As I discussed here last week, in an article published in the New England Journal of Medicine, Dr. Michael Fiore and colleagues defend the new Joint Commission tobacco cessation performance measure set for hospitals, which - strikingly - insists that every smoking patient be discharged with a prescription for a smoking cessation drug (unless it is specifically contraindicated or the patient refuses).
Today, I explain why this policy is misguided and how unfortunately it is that the policy results from an expert panel chair with multiple financial conflicts of interest with Big Pharma.
The Rest of the Story
Physician autonomy is one of the most important factors that I believe is essential to ensure the quality and integrity of medical care. When autonomy to treat patients in the best interest of the patient is taken away from physicians for any reason, whether it be economic or political, it erodes the quality of medical care, undermines the physician-patient relationship, and threatens to undo the essential element of medical practice upon which the entire practice relies.
This is precisely what has happened with the Joint Commission standard for the treatment of smoking cessation among hospitalized patients. Rather than allow each physician to treat his patient in the way he see fits, the Commission policy requires the physician to treat his patient by prescribing, at discharge, a smoking cessation drug.

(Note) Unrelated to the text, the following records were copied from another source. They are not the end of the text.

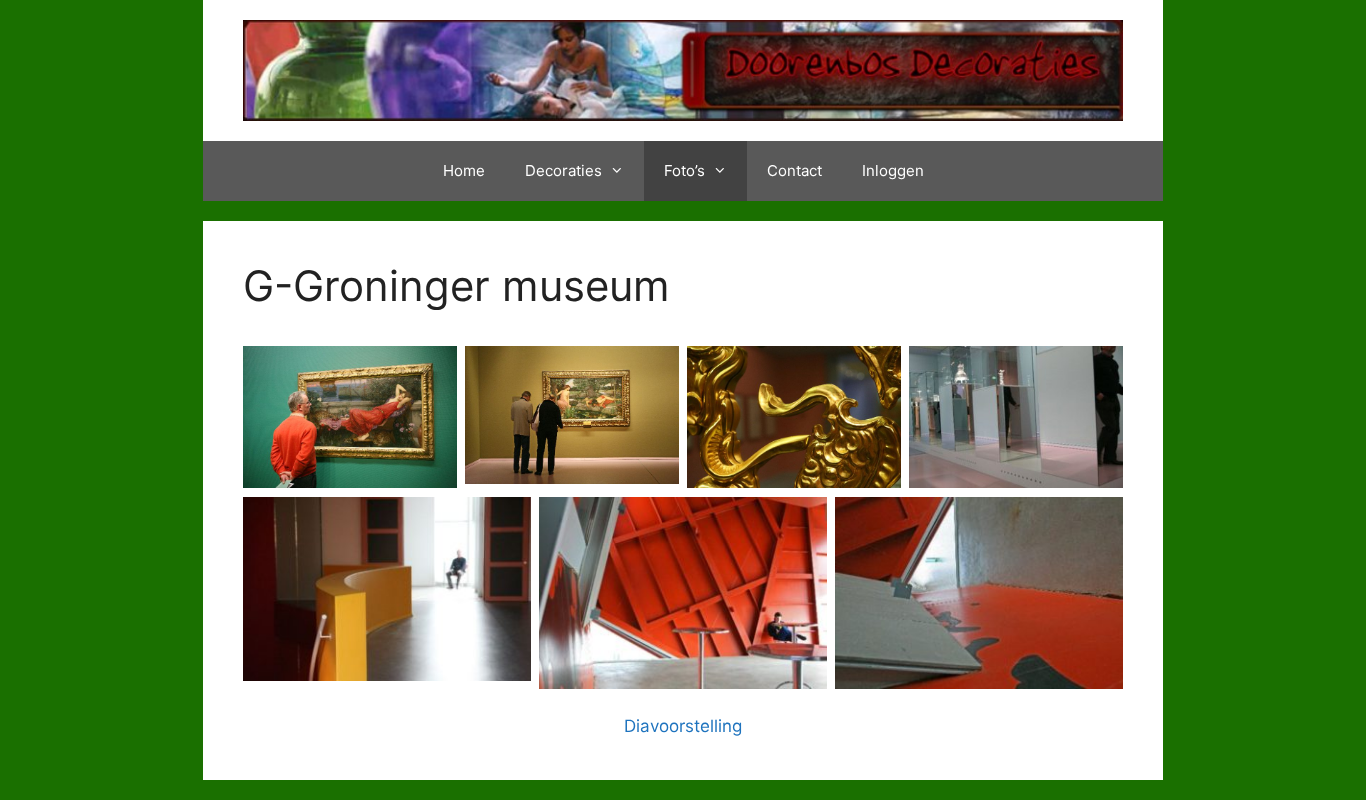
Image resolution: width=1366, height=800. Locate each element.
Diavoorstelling (683, 726)
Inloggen (893, 170)
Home (464, 170)
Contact (794, 170)
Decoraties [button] (563, 170)
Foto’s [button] (684, 170)
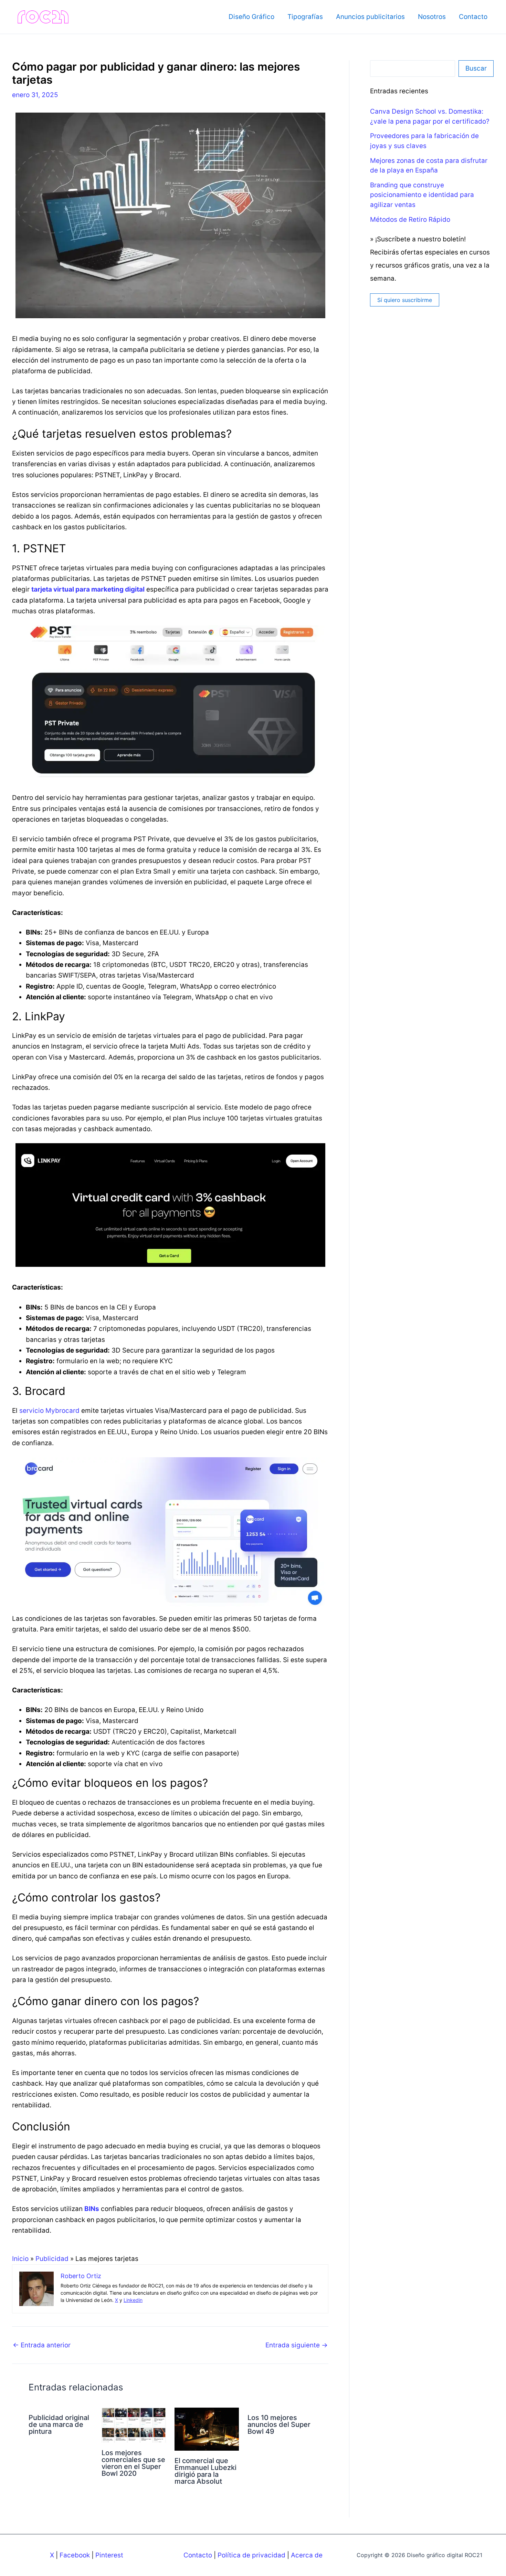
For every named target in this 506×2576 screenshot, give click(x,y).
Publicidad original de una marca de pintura (59, 2424)
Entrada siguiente (296, 2345)
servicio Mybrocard (49, 1411)
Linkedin (133, 2300)
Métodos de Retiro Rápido (410, 219)
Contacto (473, 17)
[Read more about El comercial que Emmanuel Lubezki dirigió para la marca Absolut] (207, 2429)
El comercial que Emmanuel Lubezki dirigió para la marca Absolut (205, 2471)
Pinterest (109, 2555)
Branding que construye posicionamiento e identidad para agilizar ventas (422, 195)
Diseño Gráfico (251, 17)
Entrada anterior (42, 2345)
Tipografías (305, 17)
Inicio (20, 2259)
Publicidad (51, 2259)
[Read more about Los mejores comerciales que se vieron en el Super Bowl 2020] (134, 2425)
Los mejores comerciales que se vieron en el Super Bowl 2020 (133, 2463)
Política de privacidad (251, 2555)
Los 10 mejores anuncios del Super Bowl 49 (278, 2424)
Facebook (75, 2555)
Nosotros (432, 17)
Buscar (476, 68)
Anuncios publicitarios (370, 17)
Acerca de (307, 2555)
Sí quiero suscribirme (404, 299)
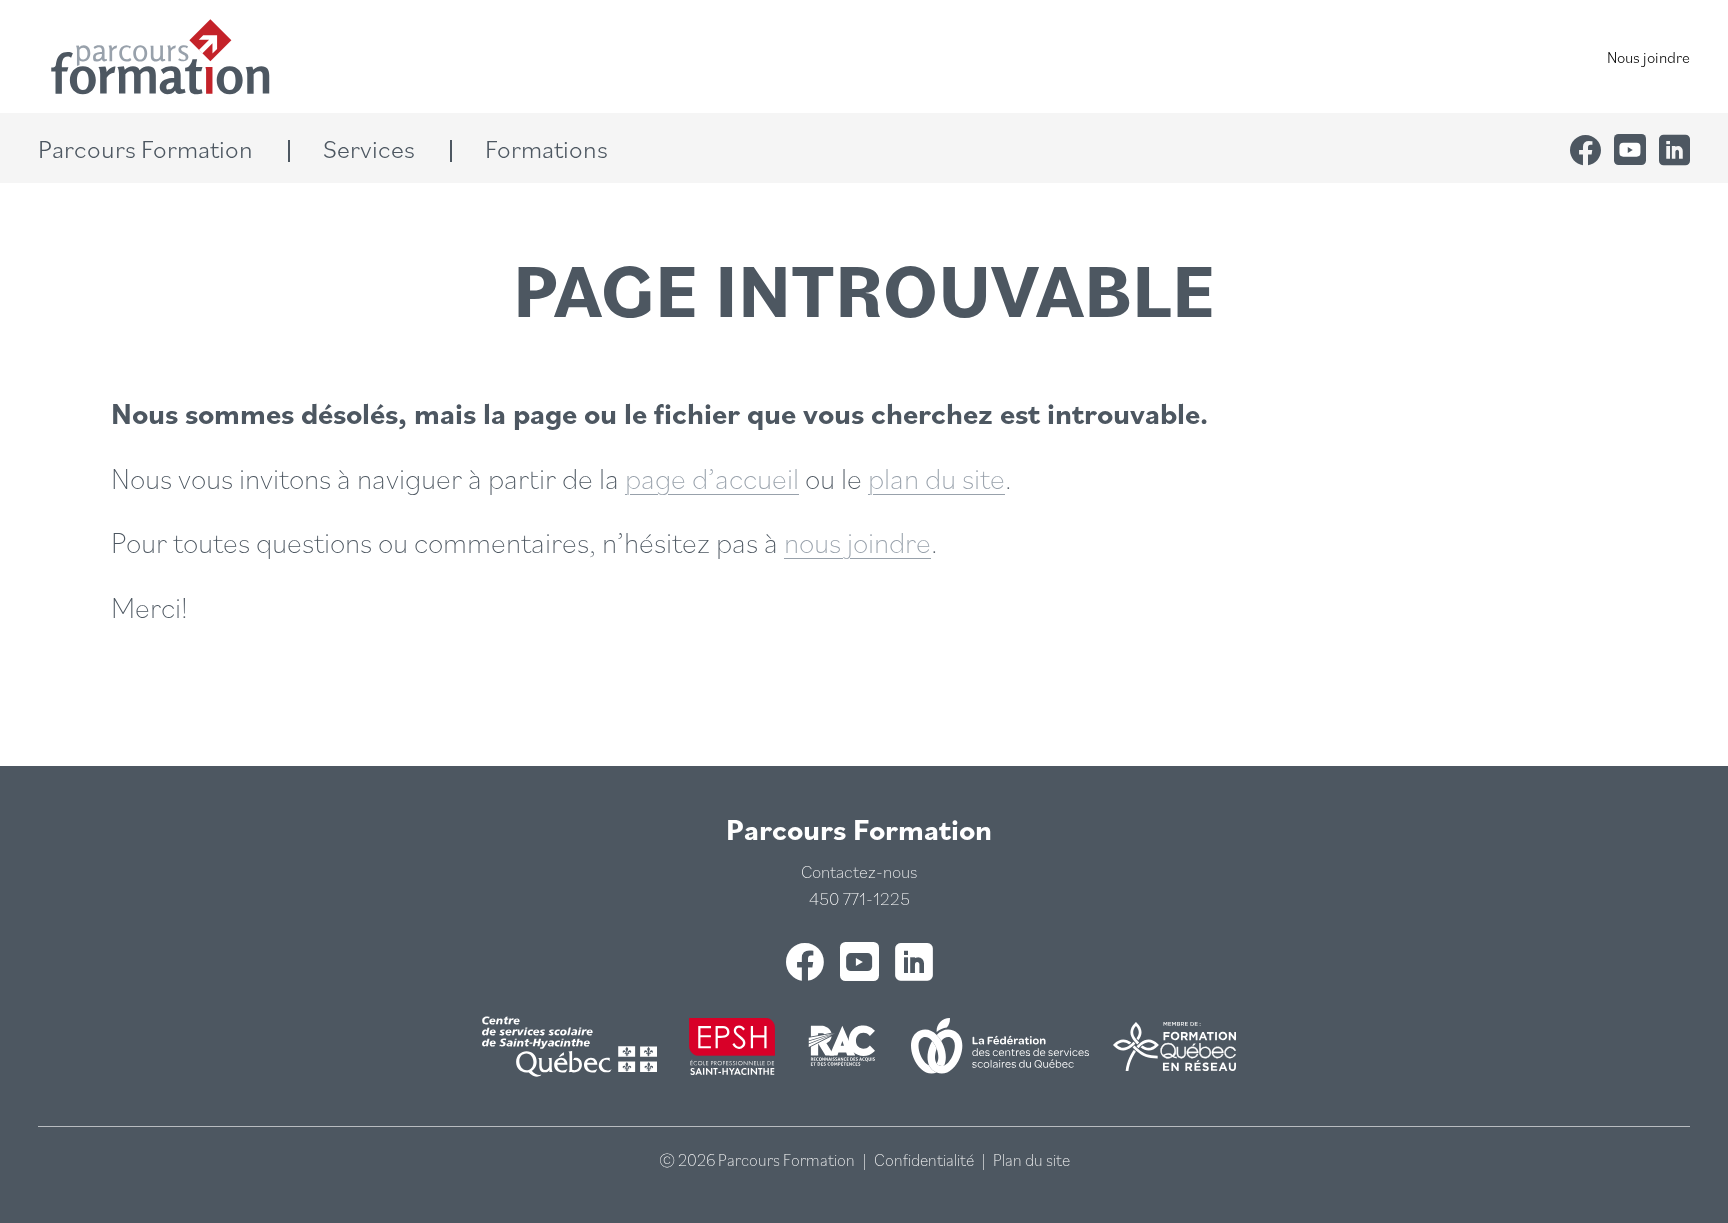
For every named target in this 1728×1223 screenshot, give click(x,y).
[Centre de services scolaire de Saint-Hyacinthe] (573, 1046)
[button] (163, 148)
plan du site (936, 477)
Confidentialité (924, 1160)
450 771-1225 (859, 898)
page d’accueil (712, 477)
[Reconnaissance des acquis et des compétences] (843, 1046)
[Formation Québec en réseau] (1174, 1046)
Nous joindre (1648, 57)
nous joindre (857, 541)
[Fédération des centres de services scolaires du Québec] (1000, 1046)
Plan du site (1031, 1160)
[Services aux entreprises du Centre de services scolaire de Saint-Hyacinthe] (732, 1046)
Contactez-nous (859, 871)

I can think of no other area of medical practice where physician autonomy has been so completely taken away by the Joint Commission. If a patient is admitted with hypertension, the physician can treat the patient in any way she sees fit. That may involve an anti-hypertensive drug, but it may also involve weight loss and diet modification. In many cases, diet modification and weight loss are sufficient to control blood pressure, and a drug prescription may not be required. Can you imagine if the Joint Commission required every doctor to prescribe an anti-hypertensive medication at discharge? That would destroy physician autonomy, although it would be a boon for the pharmaceutical companies that make anti-hypertensive drugs.
If a patient is admitted with type II diabetes, the physician can make a judgment about what treatment plan is best for that particular individual. For some, a glucose-controlling drug will be required. For others, weight loss alone may be enough to solve the problem. It is up to the physician to take the particular patient into account and make the decision that is in the best interest of her patient. No one in an unbiased frame of mind would require the physician to prescribe a drug when there are other possible modes of treatment that could be effective.
If a patient is admitted with depression, it is up to the physician to decide whether an anti-depression drug is appropriate, or whether psychotherapy or other treatment modalities are most appropriate for that particular patient. Not so with the Joint Commission's treatment of smoking cessation. Unlike all of the above examples, drug treatment is mandated, regardless of whether the physician believes it is in the best interest of the patient.
That physician autonomy is being undermined would be bad enough. But what makes the situation truly unacceptable is that an apparent reason for this undermining of physician autonomy is the presence of a highly conflicted chair of the advisory panel that helped formulate the smoking cessation treatment criteria. The chair of that panel has a long history of financial conflicts of interest with Big Pharma, especially with companies that manufacture the very drugs that the Joint Commission recommendation is requiring physicians to prescribe.
What a financial windfall for the pharmaceutical companies. They must be laughing all the way to the bank, wondering how lucky they could possibly be that despite the long-standing principle of physician autonomy, somehow the Joint Commission has decided to force doctors to prescribe their drugs to just about every smoking patient. I doubt that even the pharmaceutical companies ever thought they would get that lucky.
The rest of the story is that every dollar that the pharmaceutical companies pay to tobacco researchers for consulting, grants, or honoraria is money well spent. It comes back to the companies in spades, more than offsetting the initial expenditures. This is perhaps the grandest example of the dangers of financial conflicts of interest. In this case, the conflict of interest has not only created a boon for pharmaceutical companies, but it has done nearly the unthinkable: produce an official medical treatment recommendation that disrespects physician autonomy, requiring physicians to prescribe a drug regardless of whether they believe that particular treatment modality is in the best interest of their patient.